December 13, 2017
When I first finished graduate school, I thought it’d be fairly easy to find a job. After all, I had a master’s degree — wouldn’t that give me a leg up on my competition?
Even if it did help in some ways, there were far too many others who had what I didn’t: more experience.
So instead, having applied to a slew of positions over the span of six months, I landed a part-time marketing internship that paid near minimum wage, working for an up-and-coming agency in downtown. I was beyond relieved to have a new opportunity (especially since my bank account was down to its last pennies and my credit card bills were sky high).
But one of the hardest parts wasn’t working in an industry completely new to me: it was re-training my mindset and sleep schedule to clock in hours during specific times of the day.
Every job I held prior to that point had had a more unique schedule. Evenings and weekends for retail and hospitality, morning and midday shifts in banking, one-hour classes at the university.
It also didn’t help that I’ve always naturally been more of a night person — staying up late to read the latest Harry Potter book as a kid, studying until 2 a.m. during high school, writing midnight poems for my college courses. How was I supposed to create new sleeping patterns for the first time in my life at age 24?
I just assumed it’s what everyone does. That this was “just the way it is.”
I was wrong.
The truth is this: life — and work — don’t have to fit one single structure handed down by mainstream society.
I spent the first two years out of graduate school pushing myself to wake up, drive an hour in bumper-to-bumper traffic to work, put in my time, and spend another hour driving home.
Between the hours I worked in the office, the commute, and the amount of time I spent at home in the evenings thinking about working, I was doing 50+ hour weeks with only a lot of stress, anxiety and limited income to show for it. I had a hard time turning my mind off and relaxing nearly every day. I would sleep like a rock at night from pure exhaustion. I was working hard, but hardly ever felt accomplished.
However, during that time, I was also lucky enough to have two jobs that occasionally allowed me to work from home.
What I learned on those work-from-home days was that I was not only more productive being away from the office chatter, but that I could also work at my own pace, and often with less stress. I didn’t have to hear the usual gossip, or the venting on a high-pressure day, or be called into last-minute meetings taking up an hour or more of my time on projects that were by and large in the hands of others.

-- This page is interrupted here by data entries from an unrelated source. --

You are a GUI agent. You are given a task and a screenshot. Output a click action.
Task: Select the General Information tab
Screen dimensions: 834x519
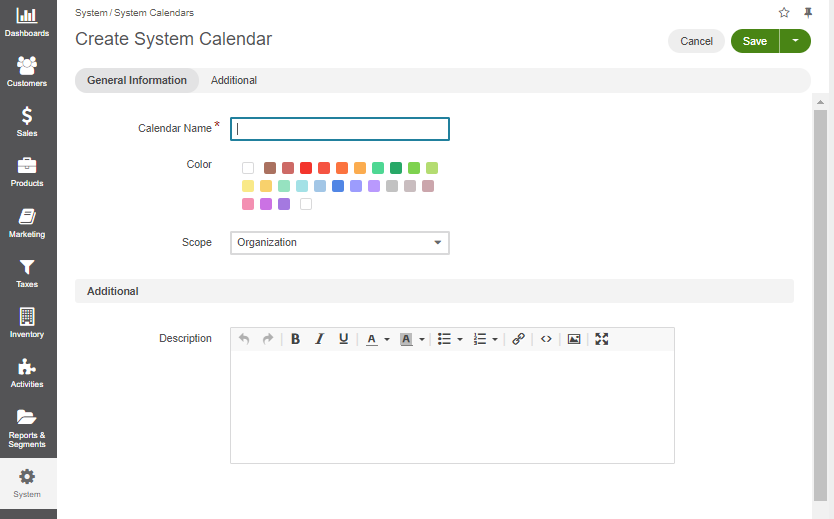tap(137, 80)
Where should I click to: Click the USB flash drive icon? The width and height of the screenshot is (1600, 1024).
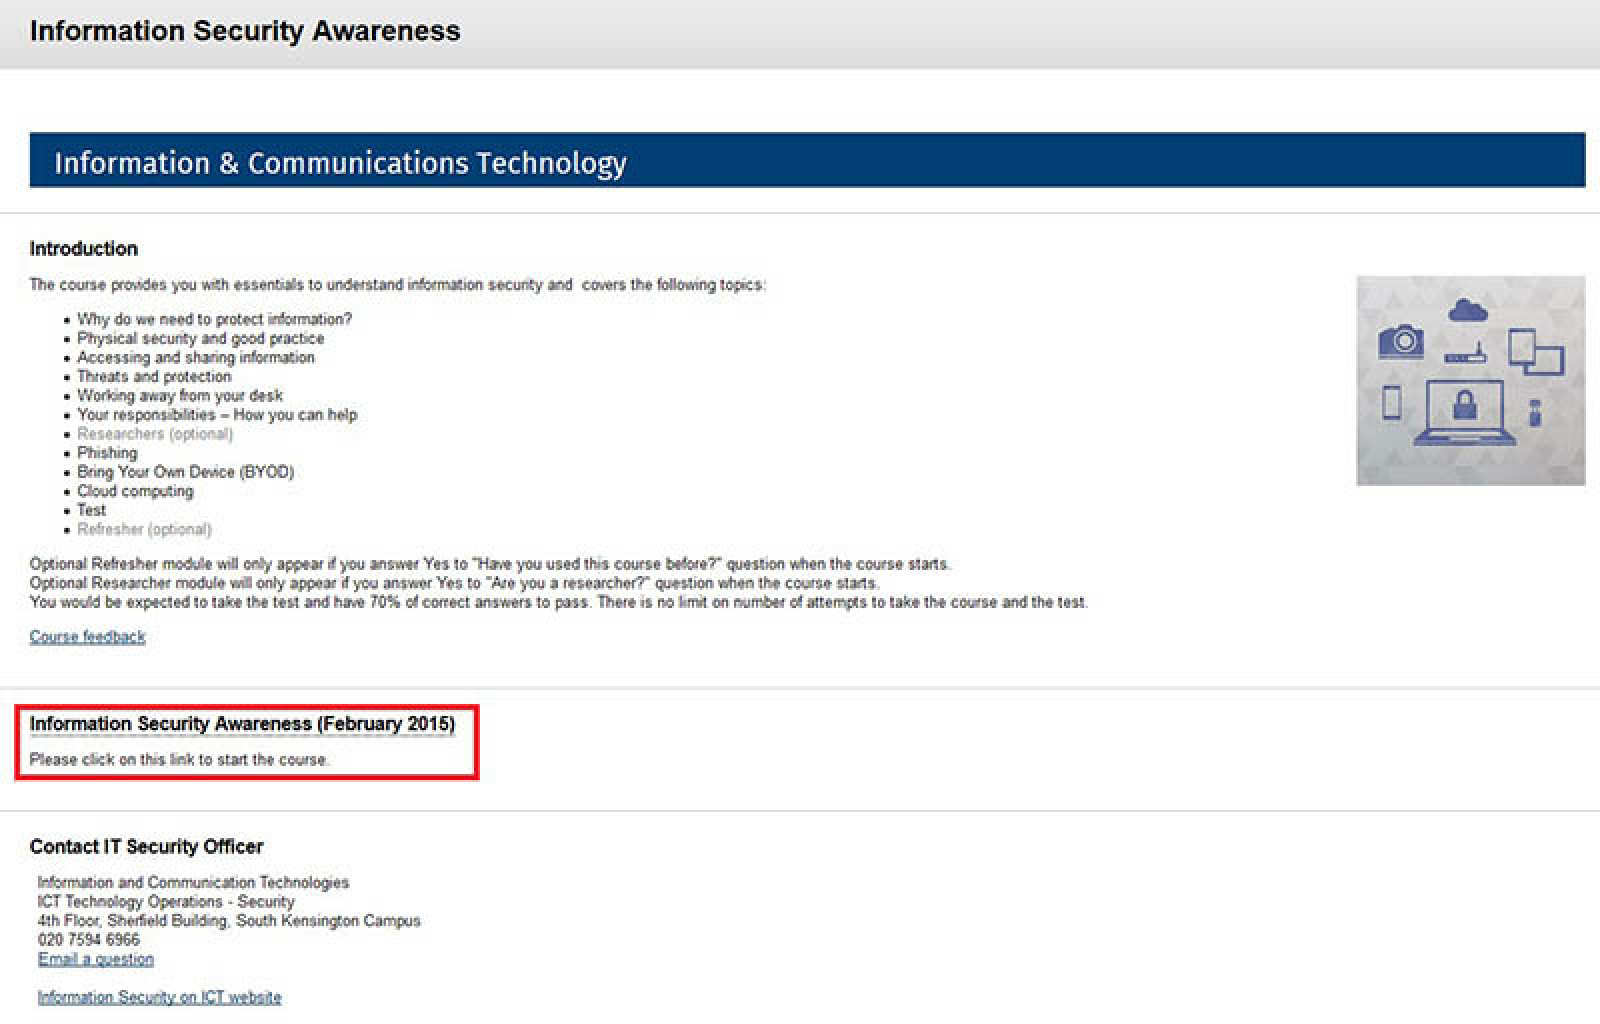tap(1535, 412)
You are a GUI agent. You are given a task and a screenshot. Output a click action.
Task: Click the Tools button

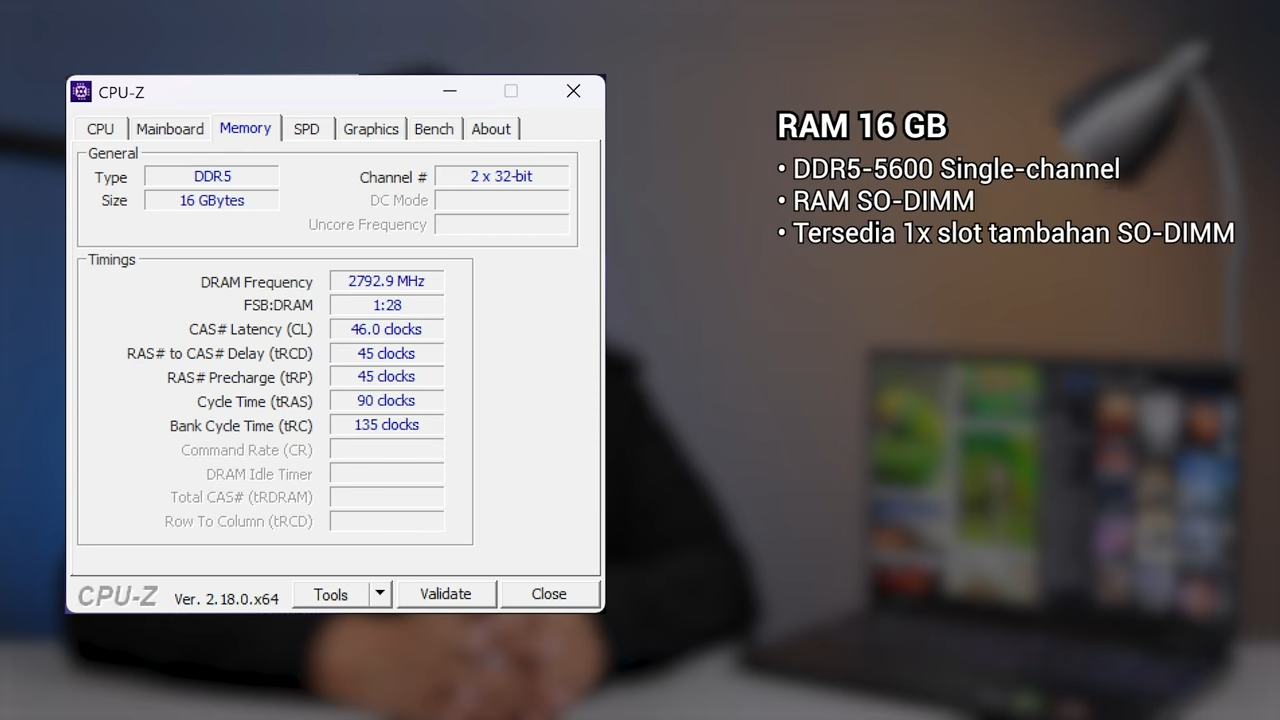point(331,594)
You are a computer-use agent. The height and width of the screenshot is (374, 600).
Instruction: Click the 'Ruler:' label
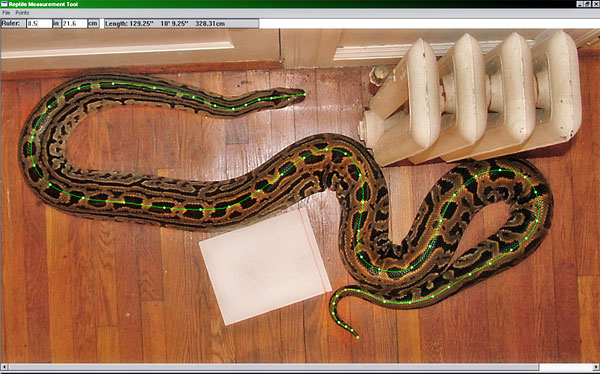pyautogui.click(x=10, y=23)
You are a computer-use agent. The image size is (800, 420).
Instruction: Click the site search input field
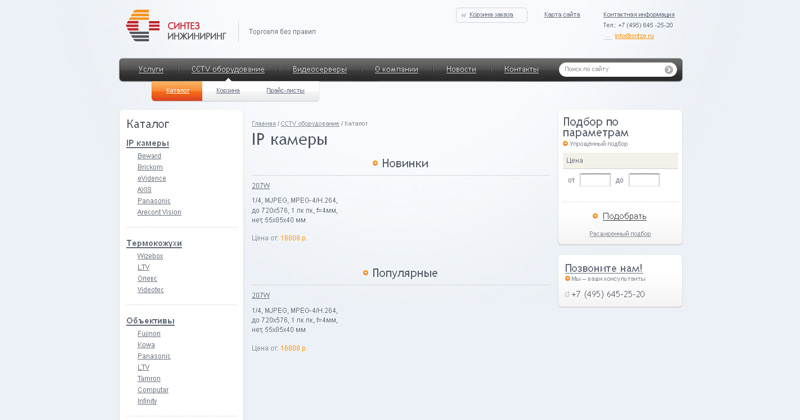(x=612, y=69)
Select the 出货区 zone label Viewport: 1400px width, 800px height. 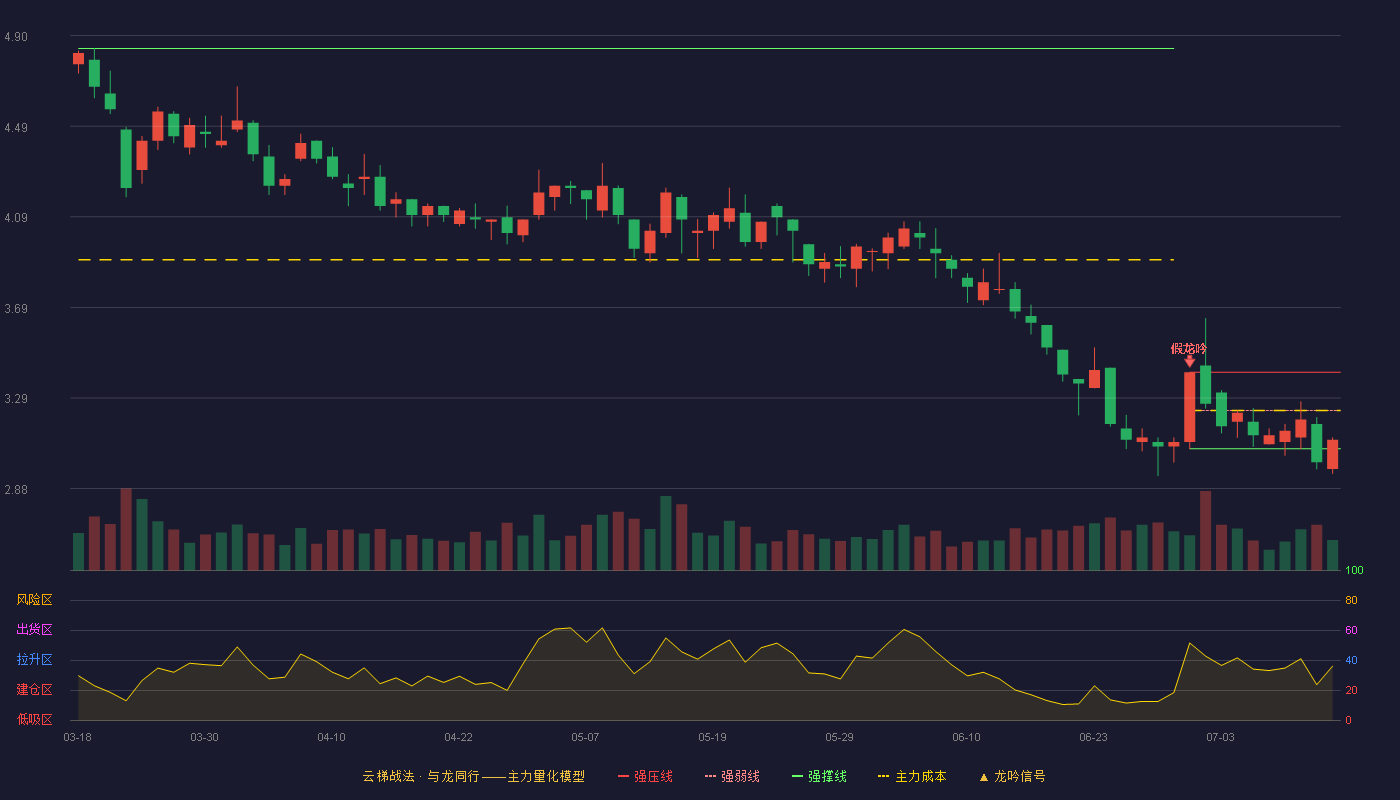[34, 630]
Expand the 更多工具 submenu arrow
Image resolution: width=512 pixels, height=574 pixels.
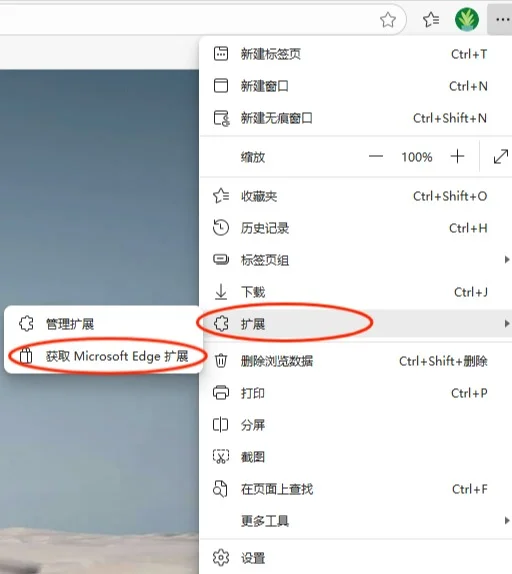[x=507, y=520]
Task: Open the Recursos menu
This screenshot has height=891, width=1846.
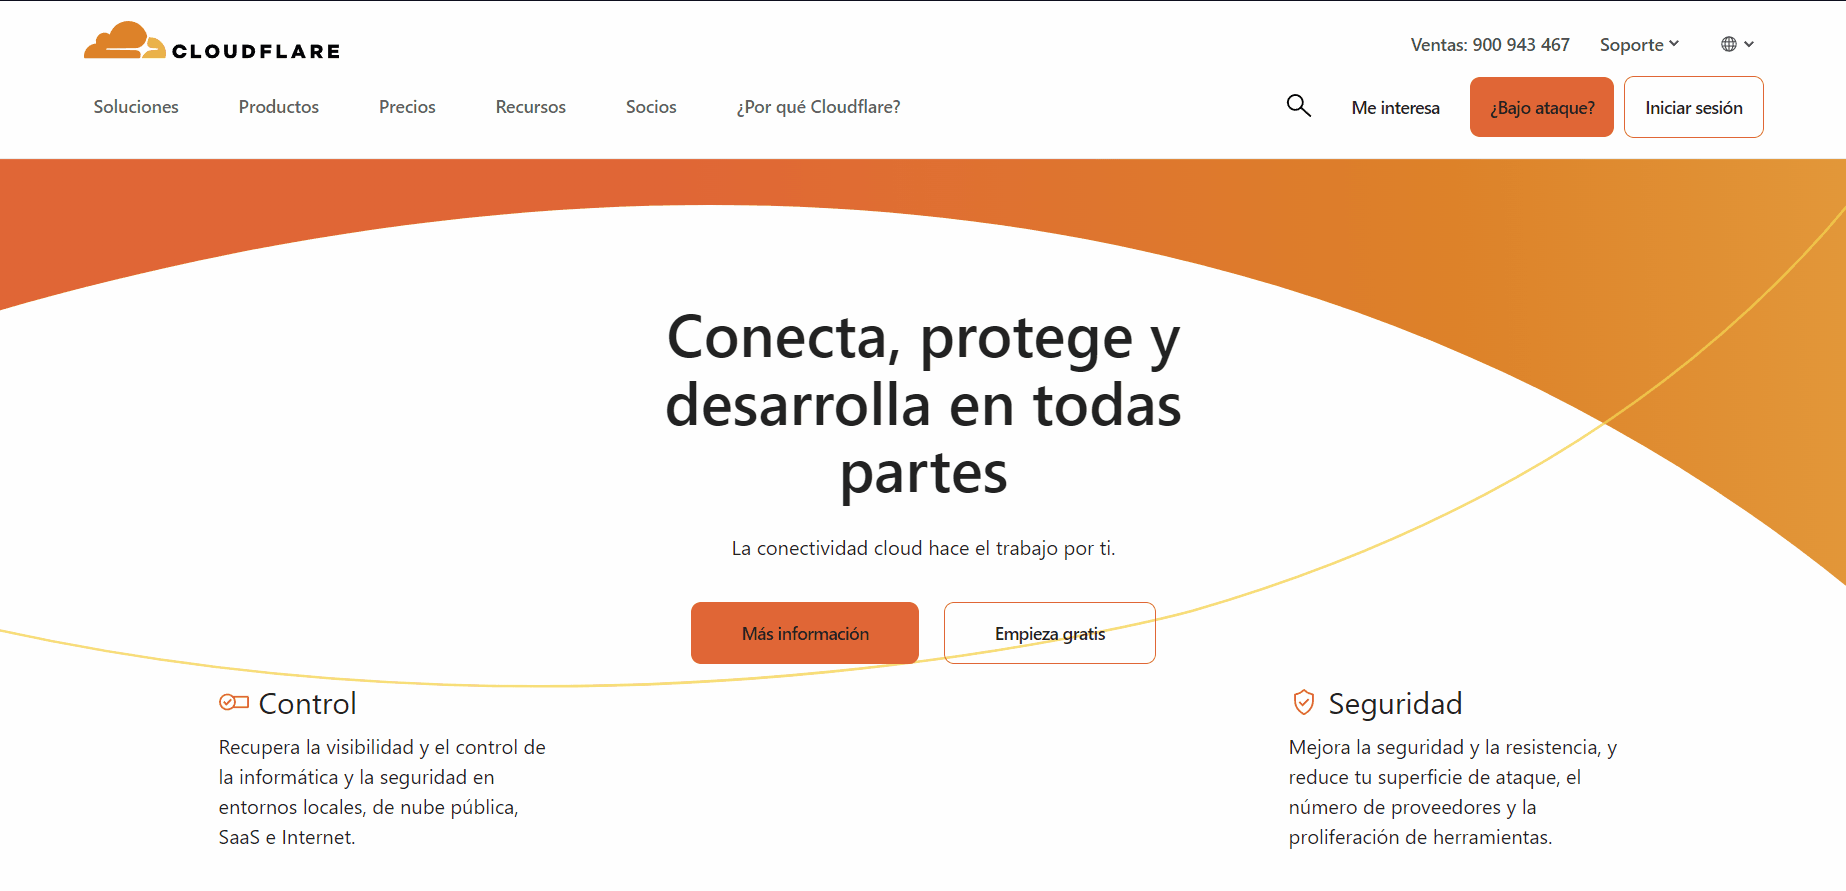Action: [530, 107]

In essence, I became the manager of my time.
This isn’t to say I never had (or have to this day) distractions. Social media and my pup, Bruiser, still get to me from time to time.
But working from my own comfortable home environment on those remote days gave me a level of freedom I didn’t have at the office. And when I got distracted and fell behind on work, it was by my own doing and I learned to make up for it. I also obtained a stronger set of time management skills.
Today, I am self-employed and work from home full-time. Although I typically work during most of the usual business hours, there are benefits I have now that I will never take for granted:
- Taking mental health hours or days when I need to
- Going out to breakfast or lunch with friends or family without worrying about getting back to work at a certain time
- Working late at night when I feel most inspired and creative
- Spending more time and energy on education and self-improvement
- Running errands in the middle of the day when most everyone else is at work
- Having flexibility in where my “office” is (home, a coffee shop, Panera…)
- Networking with other business owners several days a week
- Sleeping in without having to call out of work when I’m sick
- Working a variety of projects on any given day
And probably two of my favorites: no rush-hour traffic, and far more traveling.
In fact, I even forced myself to schedule a long weekend trip of hiking in Utah with one of my best friends. And it felt pretty great knowing that I could make up that time (if I needed to) by getting ahead of schedule beforehand, and catching up when I returned. All without ever having to put in a request for PTO.
Working remotely isn’t for everyone. But neither is commuting to the 9-5 life working for someone else. I believe we all should be continually striving to find the kind of lifestyle that suits us best as individuals, and our careers are a part of that choice.
I have discovered that I am my best self when I have more freedom to fulfill my dreams and grow my passions on my own terms. There’s simply nothing else quite like it.